10 Remotely Sensed Droughts in Mozambique – Earth Observation Datascience

Observing Climate Change from Space

The Advanced SCATterometer (ASCAT) (Source: ESA)

10.1 Overview

In this notebook we will examine the capabilities of H SAF Advanced Scatterometer (ASCAT) to monitor droughts in Mozambique. ASCAT instruments are situated onboard the Metop satellites (EUMETSAT¹) that are in orbit around the Earth. Since 2007, these missions have yielded a continuous record of microwave backscattering and continue to produce data for the future. The longevity of the ASCAT microwave backscatter record is therefore well-suited to track climate change, such as, El Niño induced rainfall patterns over Mozambique. The surface soil moisture (SSM) retrieved from the product showcased here is available at a sampling distance of 6.25\(\,\)km, this means that one value of soil moisture is available for every 50\(\,\)km\(^2\) (5000\(\,\)ha).

More information about microwave backscattering and the fundamentals of surface soil moisture retrieval from microwave backscatter signatures can be found here:

10.2 Imports

import cartopy.crs as ccrs
import holoviews as hv
import hvplot.pandas  # noqa
import numpy as np
import pandas as pd
from bokeh.models import FixedTicker

10.3 Surface Soil Moisture of Mozambique (2007 - 2025)

Let us start by having a look at monthly aggregated SSM derived from ASCAT microwave backscattering over Mozambique. We can easily load the csv-file with pandas from the web, like so:

%run ./src/download_path.py

url = make_url("ascat-6_25_ssm_monthly.csv")  # noqa
df = pd.read_csv(
    url,
    index_col="time",
    parse_dates=True,
)
df.head()

https://git.geo.tuwien.ac.at/api/v4/projects/1266/repository/files/ascat-6_25_ssm_monthly.csv/raw?ref=main&lfs=true

	location_id	longitude	latitude	surface_soil_moisture	zscore
time
2007-01-31	10234428	32.357162	-26.855516	21.400	-0.598621
2007-01-31	10235038	32.621094	-26.849566	22.970	-0.788044
2007-01-31	10235648	32.885020	-26.843615	21.355	-0.857445
2007-01-31	10236025	32.457973	-26.839937	20.990	0.160121
2007-01-31	10236635	32.721905	-26.833986	29.640	0.171792

Now we plot the results with hvplot. This creates an interactive plot whereby we can map the SSM values on an Open Street Map (OSM) and scroll through all months from 2007 to the present. For convenience, we added the locations of the in-situ sensors placed for each target district in the DrySAT project. Note, that the SSM values are reported as the degree of saturation, so, in other words, how much of the surface soil pore space is filled with water. This, unlike commonly used volumetric units, which records how much of the soil’s volume is water.

%run ./src/ssm_cmap.py

locations = {
    "Muanza": {"latitude": -18.9064758, "longitude": 34.7738921},
    "Chokwé": {"latitude": -24.5894393, "longitude": 33.0262595},
    "Mabote": {"latitude": -22.0530427, "longitude": 34.1227842},
    "Mabalane": {"latitude": -23.4258788, "longitude": 32.5448211},
    "Buzi": {"latitude": -19.9747305, "longitude": 34.1391065},
}

df_locs = pd.DataFrame.from_dict(locations, "index").reset_index()

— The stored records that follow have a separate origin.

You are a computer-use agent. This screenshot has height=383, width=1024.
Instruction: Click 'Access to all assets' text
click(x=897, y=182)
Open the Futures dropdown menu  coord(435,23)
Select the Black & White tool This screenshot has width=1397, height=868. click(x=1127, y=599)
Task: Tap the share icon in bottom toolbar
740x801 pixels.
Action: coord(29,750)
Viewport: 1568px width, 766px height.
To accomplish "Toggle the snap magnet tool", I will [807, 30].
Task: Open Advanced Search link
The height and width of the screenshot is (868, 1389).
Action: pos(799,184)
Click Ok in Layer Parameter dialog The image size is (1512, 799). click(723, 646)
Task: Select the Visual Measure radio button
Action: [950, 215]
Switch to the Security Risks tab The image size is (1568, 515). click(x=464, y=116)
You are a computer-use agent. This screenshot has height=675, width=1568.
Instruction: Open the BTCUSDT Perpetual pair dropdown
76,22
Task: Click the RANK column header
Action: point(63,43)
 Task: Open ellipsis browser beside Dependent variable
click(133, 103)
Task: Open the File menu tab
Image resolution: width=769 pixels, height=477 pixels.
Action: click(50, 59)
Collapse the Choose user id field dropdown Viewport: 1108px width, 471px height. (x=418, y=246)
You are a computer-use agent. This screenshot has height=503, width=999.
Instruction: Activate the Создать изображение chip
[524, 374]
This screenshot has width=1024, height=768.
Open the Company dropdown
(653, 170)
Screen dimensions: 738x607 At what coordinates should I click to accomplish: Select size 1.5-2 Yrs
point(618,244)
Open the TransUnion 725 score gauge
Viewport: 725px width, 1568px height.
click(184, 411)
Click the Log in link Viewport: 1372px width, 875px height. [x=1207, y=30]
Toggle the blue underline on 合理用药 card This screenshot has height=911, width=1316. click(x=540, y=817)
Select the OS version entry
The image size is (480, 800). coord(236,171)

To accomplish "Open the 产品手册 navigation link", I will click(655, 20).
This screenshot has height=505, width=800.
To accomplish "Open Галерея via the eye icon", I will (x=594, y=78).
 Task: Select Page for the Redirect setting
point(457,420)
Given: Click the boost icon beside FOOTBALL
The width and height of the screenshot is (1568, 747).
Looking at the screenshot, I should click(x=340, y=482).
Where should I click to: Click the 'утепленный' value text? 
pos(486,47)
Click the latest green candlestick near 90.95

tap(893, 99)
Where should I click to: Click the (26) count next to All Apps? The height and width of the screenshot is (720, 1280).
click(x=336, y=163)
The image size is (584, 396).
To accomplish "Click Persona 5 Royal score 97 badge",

points = df_locs.hvplot.points(
    x="longitude", y="latitude", color="black", crs=ccrs.PlateCarree()
)
labels = df_locs.hvplot.labels(
    x="longitude",
    y="latitude",
    text="index",
    text_baseline="bottom",
    text_color="black",
    crs=ccrs.PlateCarree(),
)

df.hvplot.points(
    x="longitude",
    y="latitude",
    c="surface_soil_moisture",
    groupby="time",
    x_sampling=0.08,
    y_sampling=0.08,
    rasterize=True,
    crs=ccrs.PlateCarree(),
    tiles=True,
    cmap=SSM_CMAP,  # noqa
    clim=(0, 100),
    frame_width=500,
    clabel="Surface soil moisture (%)",
) * points * labels

10.4 Surface Soil Moisture Timeseries

Now let us have a closer look at the five locations marked on the SSM map and plot the SSM values against time for these 5 locations—known as timeseries. To do this we have already filtered down the full dataset to only contain the five locations. This filtered dataset shows the full temporal resolution of the product. To visualize this, we highlight the density of data points falling in a certain sector of the plot with blue shading—bluer values mark a higher density of data points.

ts = pd.read_csv(
    make_url("ascat-6_25_ssm_timeseries.csv"),  # noqa
    index_col="time",
    parse_dates=True,  # noqa
)

ts.hvplot.scatter(
    x="time",
    y="surface_soil_moisture",
    groupby="name",
    rasterize=True,
    dynspread=True,
    threshold=1,
    frame_width=800,
    padding=(0.01, 0.1),
    clabel="Density of data",
)

https://git.geo.tuwien.ac.at/api/v4/projects/1266/repository/files/ascat-6_25_ssm_timeseries.csv/raw?ref=main&lfs=true

The cyclical seasonal pattern from dry to wet can be easily discerned from the timeseries. Note, however, again that we do not track precipitation, but the change from wet to dry soils. Moreover, we can see that the cyclical pattern breaks down on occasion as can be seen in the years 2015 and 2016. Especially Chokwé displays a complete lack of wet soils during the 2016 rainy season. We can remove some of the noise in the records by aggregating the values on a monthly basis, as can be seen in the following code chunk. Here, the pandas dataframe method groupby can group the timeseries for all successive months with the pandas function Grouper(freq="ME") and the location name.

ts_monthly = (
    ts.groupby([pd.Grouper(freq="ME"), "name"])
    .surface_soil_moisture.mean()
    .reset_index(level="name")
)

ts_monthly.hvplot.line(
    x="time",
    y="surface_soil_moisture",
    by="name",
    frame_width=800,
    padding=(0.01, 0.1),
)

In these aggregated timeseries we can more easily see differences in the averages and amplitudes between the locations. The differences in the average value can be an artefact of looking at the degree of saturation, and thus properties of the soil, or can reflect climatic differences, where some locations are generally wetter or drier than other locations. However, the amplitude, or the magnitude of change in SSM over time, is of greater importance for drought detection, as we want to see if a change in SSM during a specific time is “normal”, or more “unusual”, when compared to other years.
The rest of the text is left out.